(Aim of the exercise):
Copy the part of the records that starts with the line containing "This screenshot has height=869, width=949." and ends with the line containing "Action: [1121, 262]", including both of those lines, and reproduce them exactly. Omit the pictures from your copy.

(Data for this task):
..........

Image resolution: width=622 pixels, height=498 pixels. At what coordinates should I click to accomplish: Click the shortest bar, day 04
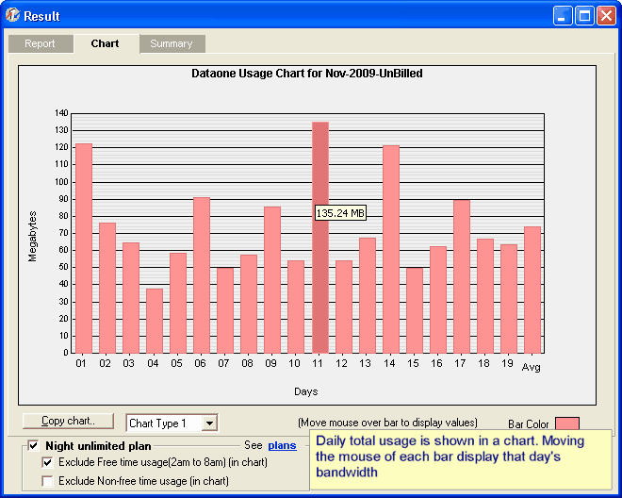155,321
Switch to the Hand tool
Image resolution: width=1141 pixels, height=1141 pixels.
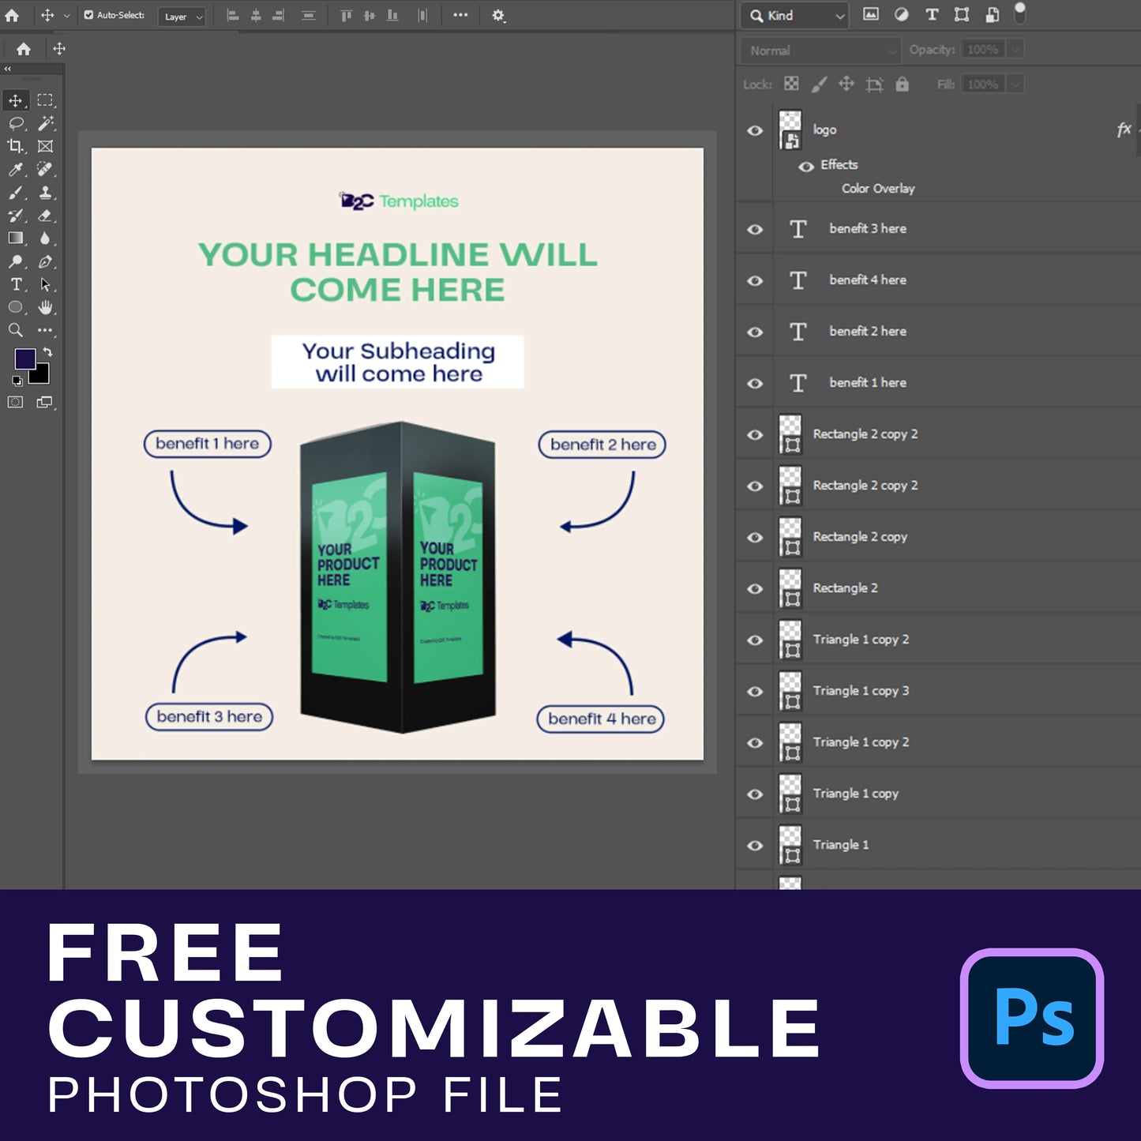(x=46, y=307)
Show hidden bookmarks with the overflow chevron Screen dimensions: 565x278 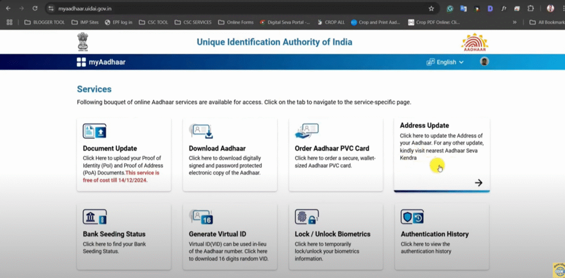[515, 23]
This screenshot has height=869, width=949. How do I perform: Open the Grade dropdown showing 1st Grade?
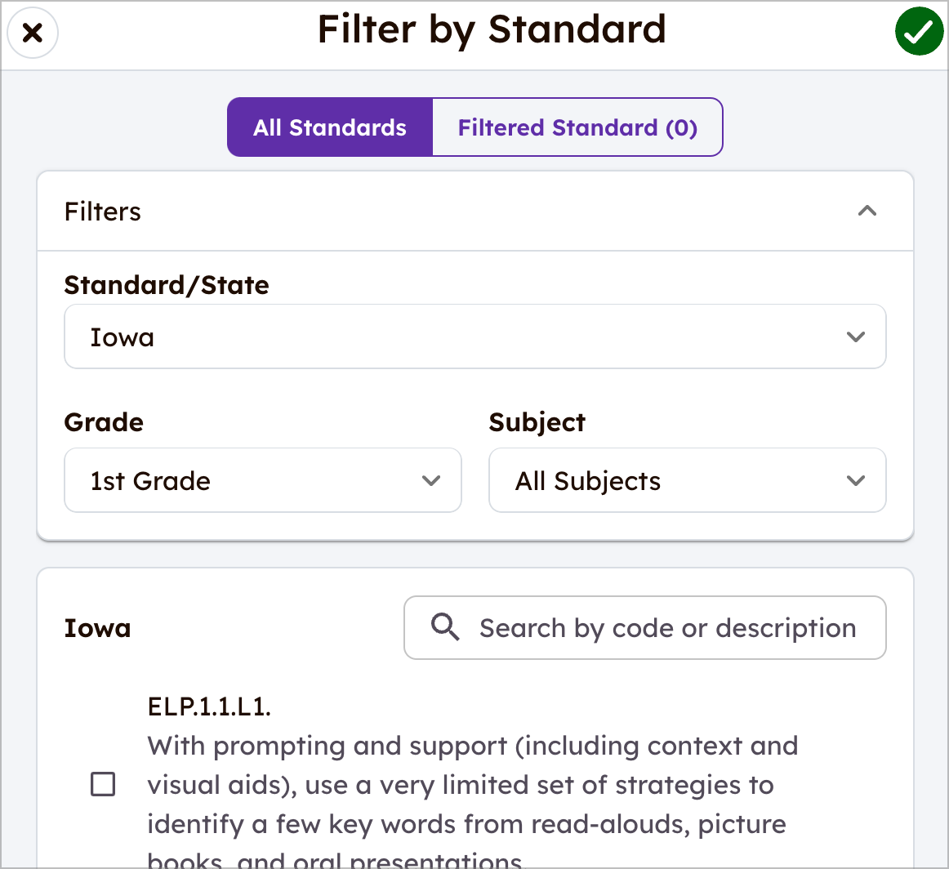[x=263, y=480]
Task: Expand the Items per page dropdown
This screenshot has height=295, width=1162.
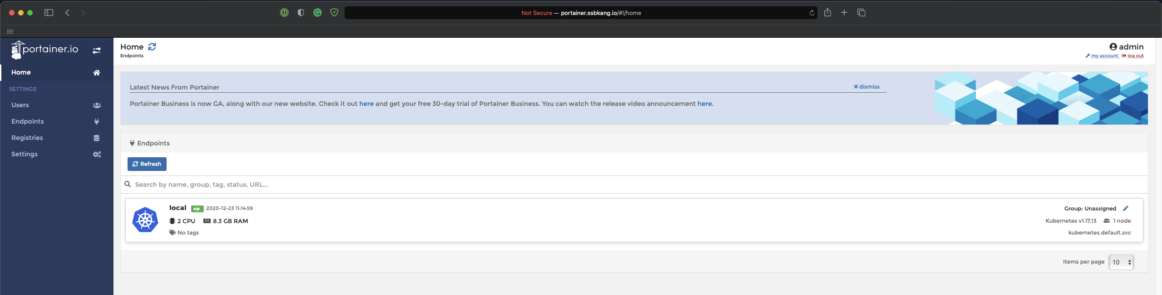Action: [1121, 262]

..........

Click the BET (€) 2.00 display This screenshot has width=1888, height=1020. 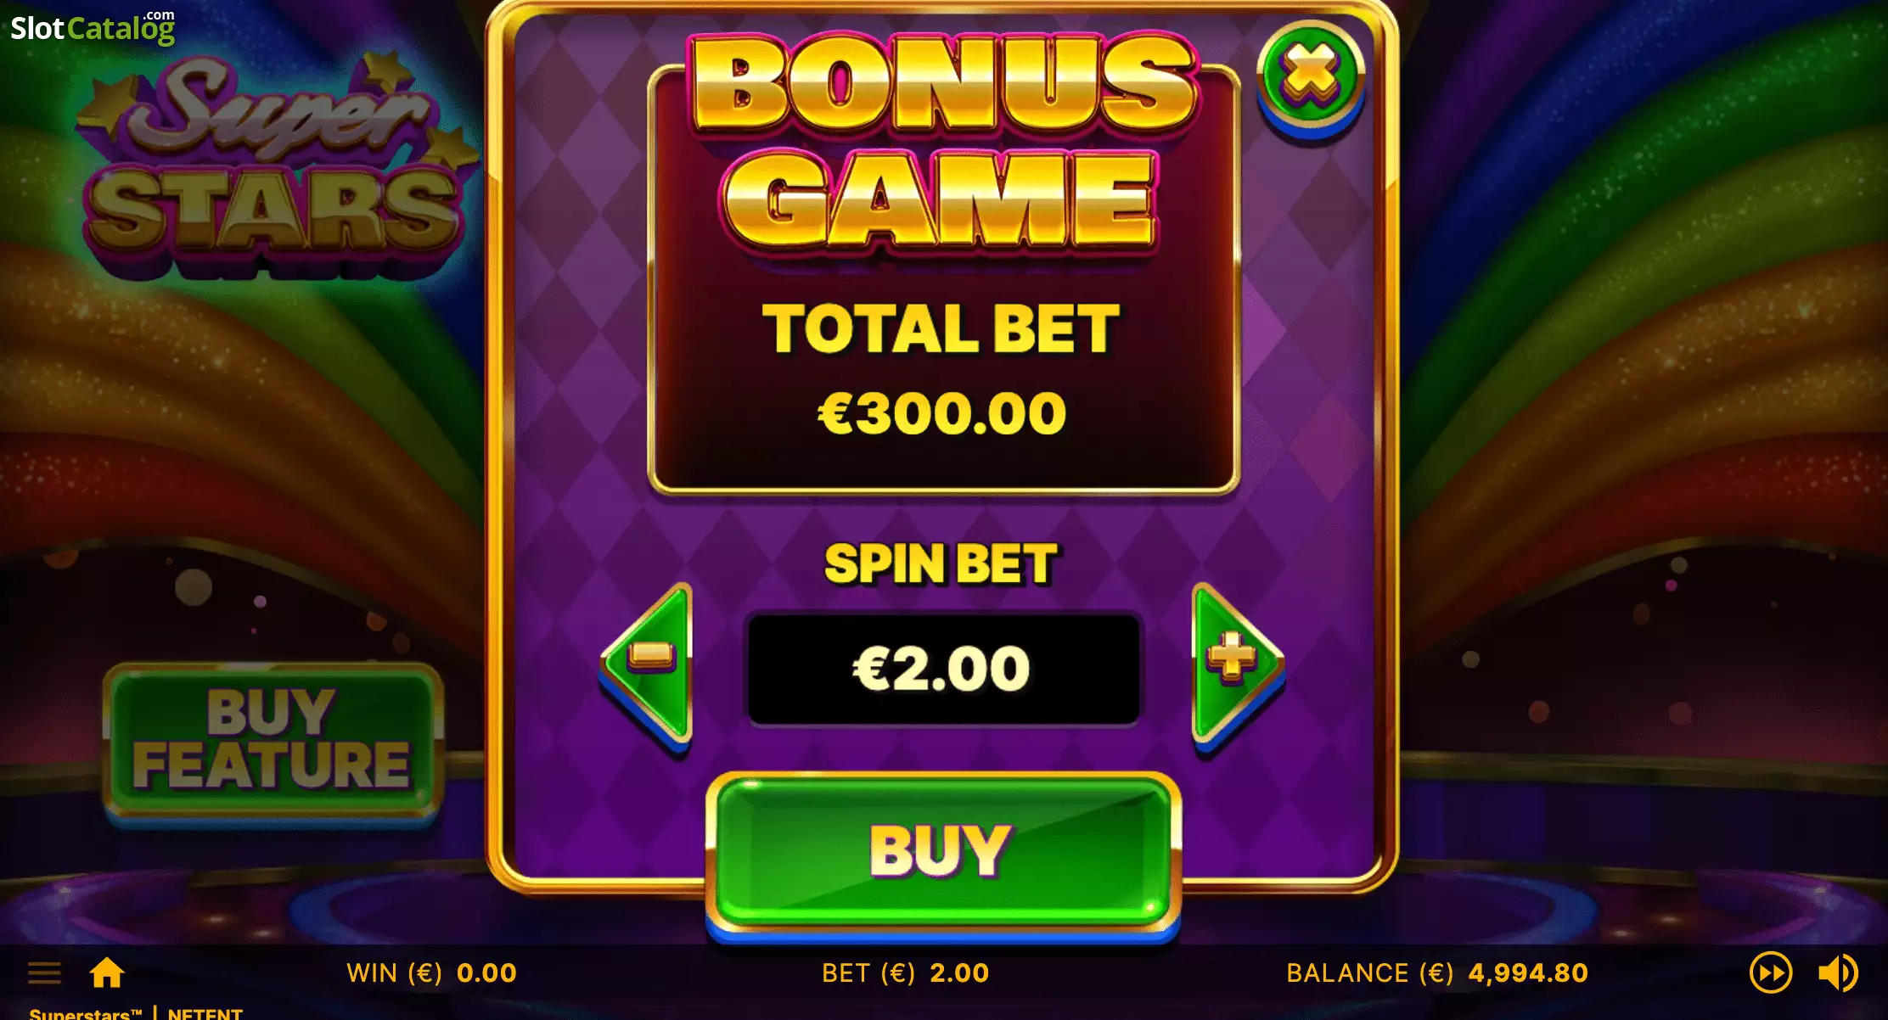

..........

(Answer to the exercise):
This screenshot has height=869, width=949. How do I perform: Open the Grade dropdown showing 1st Grade?
[x=263, y=480]
Task: Expand the Items per page dropdown
This screenshot has height=295, width=1162.
Action: [1121, 262]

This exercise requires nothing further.